Page excerpt:
○ ○ ○ ○ ○
Underpass with Elephants (Lean Back Your Life is On Track), 2015 – Nick Brandt

LS:     Do you remember a particular unexpected moment or something especially challenging while working on location?

NB:     Probably the sheer number of the homeless kids at the underpass was to me the most unexpected thing I saw. I didn't expect to shoot that location; that was a very last minute decision. Originally, my plan had been to always photograph in places where there was still some element of wilderness left so you could understand how the landscape had gone from A to B, from wilderness to development.  I was very reluctant to go into the city and photograph where there was literally no unspoiled landscape left. In retrospect, I could have been a bit braver and photographed in more urban locations where nothing was left.

LS:    How did you make that decision and pick that specific location?

NB:     My producer took me there. Putting the panels between these two gargantuan concrete pillars really transforms a relatively unremarkable photograph of an elephant group. The elephants now appear to be trapped between these pillars and the matriarch even seems to be looking with hesitancy at the other victims in the photograph — the homeless children. The location is perfect; it would have been crazy not to use it.

 Alleyway with Chimpanzee, 2014 – © Nick Brandt

LS:     Was that intentional on your part — to have the animals respond and react to the scene their placed in?

NB:     Yes, of course.  Many of the original photographs in and of themselves are not, I think, great photographs, which is why they weren't used back then. To me the chimpanzee in the alleyway is one of the most pointed images in that regard. It just wasn't a good enough photograph. The chimp was not looking at me and I thought it was missing something, but now, in that setting, he appears to be lamenting the world that he has lost.

LS:     Rather famously, you've used a Pentax 67 in the past. Why the switch to the Mamiya in Inherit the Dust?
○ ○ ○ ○ ○
Brief 1:
Reproduce the stretch from "Underpass with Elephants" through "working on location?" of the Nick Brandt interview, putting "the photographer" wherever "Nick Brandt" appears.
Brief 2:
Write what comes next in the Nick Brandt interview, picking up after its final line.

Available data:
○ ○ ○ ○ ○
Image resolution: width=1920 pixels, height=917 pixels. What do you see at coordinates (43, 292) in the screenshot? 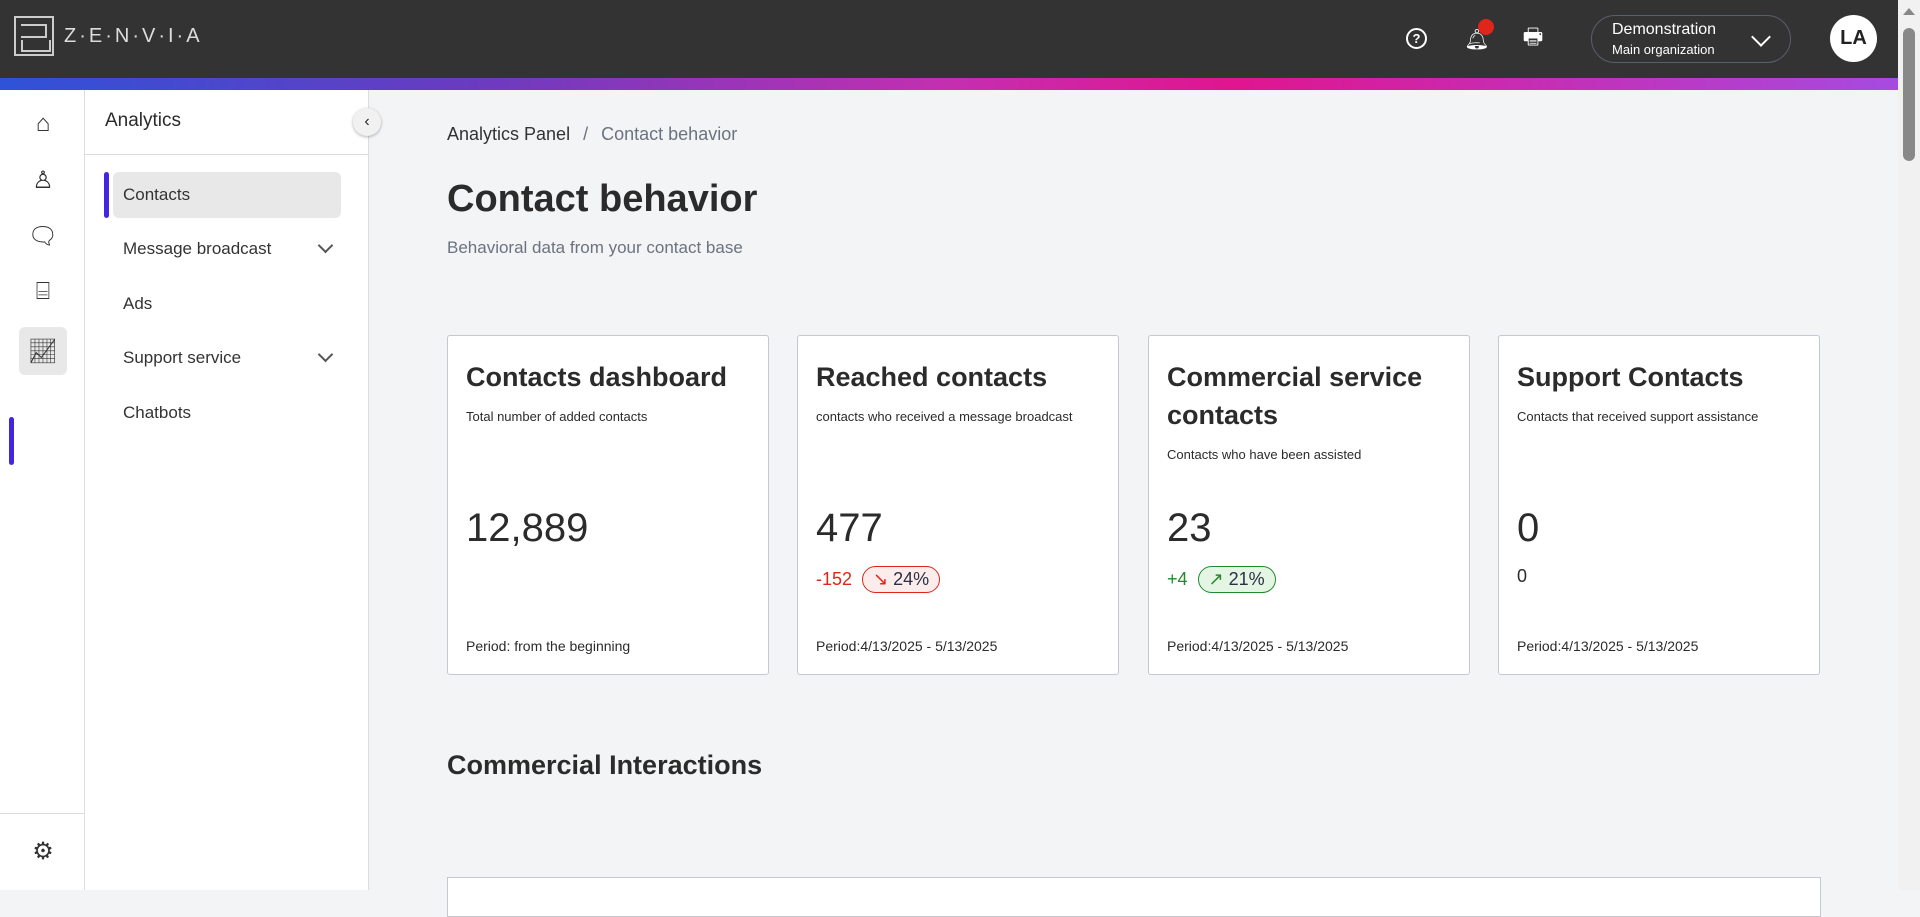
I see `ticket-icon: ⌸` at bounding box center [43, 292].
○ ○ ○ ○ ○
Your response 1:
Underpass with Elephants (Lean Back Your Life is On Track), 2015 – the photographer

LS:     Do you remember a particular unexpected moment or something especially challenging while working on location?

Your response 2:
NB:     One reason: it has a revolving back so when on a tripod I can make a split second decision about whether I'm going to shoot horizontally or vertically.

LS:     Why the decision to keep using film when medium format digital has become almost ubiquitous?
Inherit the Dust – on location

NB:     It's not the same. First of all, as digital bores me, I feel like I'm doing my homework when I use it. I find it too easy, and it kind of unnerves me. All I have to do is click the shutter and it's done. The masochist in me needs to feel like it's a bit more of an adventure, a journey. Right now medium format digital is still 6x4.5, so the negative area is still significantly smaller than the 6x7 I'm using. But it's not just not about resolution, it's about field of vision, too. A 6x7 has a larger field of vision and that creates a very different look and feel to the same photograph. As long as digital is still stuck in a 6x4.5 world, I'm really not interested.

LS:     Did you see any of your images before you had the film developed and you got back to your studio?

NB:     Only in contact sheet form, which is not good because I couldn't see what the focus was like in a contact sheet. It was only when I got home that I would discover issues of focus because I was shooting 100ASA film on cloudy days with people in motion, so I'd have a really hard time getting the depth of field that I really wanted. That was scary.

LS:     Did you lose pictures? Anything you had hoped for and you ended up having to scrap because of that?

NB:     I had to go back and re-shoot.

LS:     Is Inherit the Dust finished or is it the beginning of an extended body of work?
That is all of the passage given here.